Rosalind Russell in the title role of “Auntie Mame,” based on a 1955 book by Patrick Dennis.

(Images from Warner Bros.)

But what makes the cool chick such a significant figure right now is that her growing prominence comes at a time when women are losing hard-won gains. Last year, the Supreme Court overturned Roe v. Wade, resulting in severe restrictions on a woman's right to abortion in nearly two dozen states. Last month, a study published by the Journal of the American Medical Assoc. estimated that there were more than 26,000 rape-related pregnancies in Texas in the 16-month period since the restrictions went into effect, essentially turning women into birth vessels against their will. (Texas does not offer exceptions for rape or incest.) Recently, a woman in Ohio faced possible criminal charges for how she handled a miscarriage at home. (Thankfully, the grand jury that decided her case declined to indict her last month.)

Meanwhile, a rising right is busy flogging the concept of the nuclear family (heterosexual, naturally), in which men are the breadwinners and women maintain the home and raise children. Today, social media features “tradwives” (slang for “traditional wives”), who take to TikTok in flowery dresses to extol the virtues of home-cooked meals and submission to their husbands. What two consenting adults do in the privacy of their home is no one's business but theirs. (Though the highly aestheticized frontier appearance may be unsettling if your ancestors were on the receiving end of Manifest Destiny.)

But, as feminists say, the personal is political. And right-wing media often uses wife-beaters to drive a wedge between groups of women, pitting feminists against housewives in culture wars. The phenomenon also fetishizes “traditional” gender roles, creating a harsh binary between men and women, between who occupies the public sphere and who is responsible for raising children. Never mind that, as the English demographer and anthropologist Rebecca Sear has written, family ties and parenting in societies are generally not limited to an isolated family unit, but depend on a complex web of relationships within and beyond the family.

The cool aunt figure blatantly subverts the controls imposed on women, which is probably why she is currently a favorite on social media.

“When you have this pushback and restriction,” Sotirin says, “you have to have something: other possibilities, other ways to empower ourselves… The aunt is the perfect model for that.”

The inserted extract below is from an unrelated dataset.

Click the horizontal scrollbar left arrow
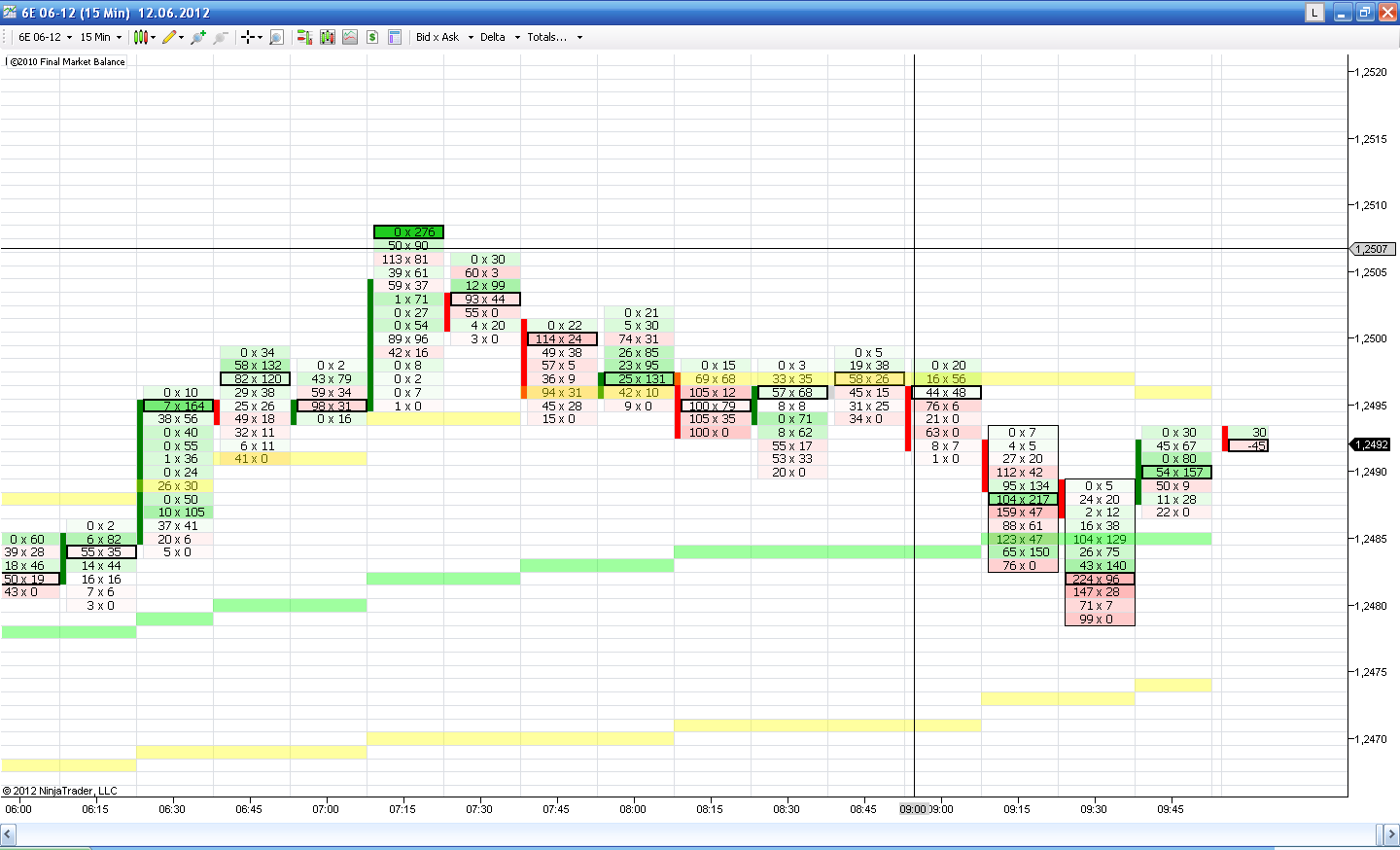1400x850 pixels. (8, 834)
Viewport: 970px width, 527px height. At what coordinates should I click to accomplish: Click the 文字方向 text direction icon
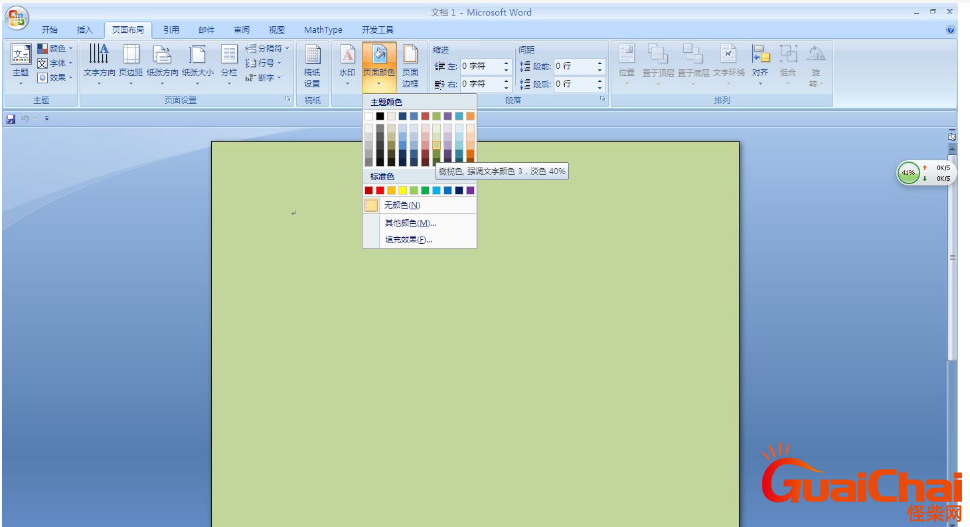98,60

Furthermore, within family structures, cool aunts serve a function that goes beyond simply being a sassy role model. “Where do you learn about sex?” says Sotirin. “If you have a question and you're too embarrassed to ask your parents, ask the cool aunt.”

It is a phenomenon that is attracting the attention of scientists. A longitudinal study published in December in the sociology journal Socius, which followed 83 LGBTQ+ youth in California and Texas for two years, reported that “aunts (including heterosexual aunts) can challenge cisheteronormativity, can serve as an important network of social support for youth and can serve as housing support for youth.”

Sotirin says this is something he has seen in his own research on “Auntie.” Queer youth, she says, can find acceptance in a cool aunt that they don't get from their parents. “I interviewed a student who is gay and belonged to a religious community, but he spoke to his aunt and, throughout his childhood, she supported him.”

Pop culture has turned the cool aunt into a cartoon character: wearer of big sunglasses and carryer of designer handbags. Like so many things in our culture, what stands out is greed. But cool girls are so much more than their accessories. (I say this as a cool aunt who doesn't own a single designer but will take you to a dirty ballet).

Cool chicks can be glamorous. But, more importantly, they are subversive: a powerful statement of non-compliance with chauvinist control systems.